I know that this is off subject, but I value everyones opionion on this site... My ex husband is a drinker, everyday.. Well make a long story short, we live together as of now because he was helping me out money wise plus we have two boys.. Well anyway.. he said if things did not work out he would move.. Well he is not holding up to his end of the deal. He refuses to leave and i just can not afford to just get up and move, plus i should not have to move because of the two kids, and he promised he would leave thats why i came here to Tallahasse to stay. Well he pays the bills and buys food and other things, but he does no help out with family things like cleaning, shopping, the boys, and household stuff. He thinks because he works outside in the heat which i do understand that its hot out and its hard, but he just sits on his butt and watches me do everything. And there are days where he drinks all night and misses work the next day, and i just can not have that around the kids. Plus i can not put up with it thats why we divorces plus he had a drug habit. But am i being selfish for wanting him to help out? I mean anyone can pay bills and buy food. And if he left i would be fine i make enough for the basics like rent, food, gas, etc... I just do not know what to do.... he needs to be a father.. the kids have even said to me that they dislike his actions and that they would rather live alone... with me.. he is not abusing me or the kids just drinking sometimes he is emtionally abusive towards me but i ignore it and go on.. i can not talk to my mom because she is so codepentant its sick. and i have no friends really because of my weight i just sit at home or take care of my boys... anyone if you could comment please do...
Thanks..
You may not like it but if he won't leave, the easiest may be that you leave. I mean, it is better to leave than live in that. You say you can take care of yourself and the boys. I am sure it won't be easy but if there is no chance of fixing things (and it sounds like he doesn't even want to try) I say pack and leave. He has no motivation to do so. Go on with your life and leave him sitting there. I did just that 23 years ago and have never regretted it. I now have been married to a wonderful loving sober, man for 21 years and I am glad I left and went on. (By the way, my ex is still just sitting around)
Good luck
I had an ex husband that drink everyday. Finally after 12 years I woke up and dumped his sorry ass! I got sick and tired of being sick and tired and I hope someday you wake up also. You can make him leave by going downtown and getting an evication notice and having the police deliver it to him.

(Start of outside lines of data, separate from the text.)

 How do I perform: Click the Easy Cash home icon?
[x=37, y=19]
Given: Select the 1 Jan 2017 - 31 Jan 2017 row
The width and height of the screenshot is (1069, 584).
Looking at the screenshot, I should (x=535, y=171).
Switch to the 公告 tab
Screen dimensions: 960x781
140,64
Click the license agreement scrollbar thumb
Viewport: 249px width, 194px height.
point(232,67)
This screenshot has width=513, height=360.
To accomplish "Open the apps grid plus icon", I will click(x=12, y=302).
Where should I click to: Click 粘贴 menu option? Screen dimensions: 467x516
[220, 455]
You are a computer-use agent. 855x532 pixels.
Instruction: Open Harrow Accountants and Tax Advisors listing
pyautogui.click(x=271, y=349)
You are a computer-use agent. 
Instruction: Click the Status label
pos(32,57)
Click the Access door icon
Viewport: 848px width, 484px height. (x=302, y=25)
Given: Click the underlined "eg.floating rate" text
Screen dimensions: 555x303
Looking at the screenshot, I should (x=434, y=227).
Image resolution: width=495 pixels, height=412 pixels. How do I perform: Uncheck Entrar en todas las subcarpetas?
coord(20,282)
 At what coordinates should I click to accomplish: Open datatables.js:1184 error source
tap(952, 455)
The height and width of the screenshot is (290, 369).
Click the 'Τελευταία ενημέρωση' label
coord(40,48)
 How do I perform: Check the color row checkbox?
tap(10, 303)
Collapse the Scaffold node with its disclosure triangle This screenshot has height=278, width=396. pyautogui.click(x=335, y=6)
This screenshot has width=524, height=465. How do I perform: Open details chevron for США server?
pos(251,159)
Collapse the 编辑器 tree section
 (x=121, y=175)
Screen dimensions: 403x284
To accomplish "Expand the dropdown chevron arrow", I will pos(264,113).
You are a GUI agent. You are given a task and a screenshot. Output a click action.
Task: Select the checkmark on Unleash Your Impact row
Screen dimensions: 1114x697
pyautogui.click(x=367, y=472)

Usually it cost about 130 bucks or so. and usually they have up to 30 days to vacate. Then go get a lawyer or go to family services and slap him with child support. If he does not want to be a father atleast he can pay legally for being a father. Then look to the future and do not look back. The best quote I can give you is this:
"The journey of a lifetime begins with the first step"
Good luck!
Deb S.
334/272/175
Hey Emily,
First off I would like to say that I am sorry that you are going thru this situation. I was married to a drunk and an abuser for 13 years. I finally got the courage up to divorce him and move on with my life. I have been raising my three teenage girls on my own for 4 years now and I really have to say that things are so much better without him and his drama. You will be fine if you decide to leave. As for you not having any friends, I would be honored to be your friend. I can really sympathize with you, but I also am here for you when ever you need me. Think of yourself and those wonderful kids. Take care of yourself and call me if you need me.
Cathy
287/209/135
When you are in the middle of something as drastic as you are it is difficult to see clearly. Your husband is a role model for your boys. Do you want two more families to live like you are? By staying, you are saying it is acceptable. Your words mean little, they see your actions. It'll be hard, but you are strong and can make a better life for you and your boys. Booze can ruin many good people. Get yourself to al=annon. or whatever the support group is for people with acholalics in their lives. Good luck and God Bless you.
Cindy
Whose name is on the lease? If it is yours and yours alone, you can go through the legal steps to have him evicted. In Orlando it takes 30 days. If you are both on the lease, it would be easier for you to move out.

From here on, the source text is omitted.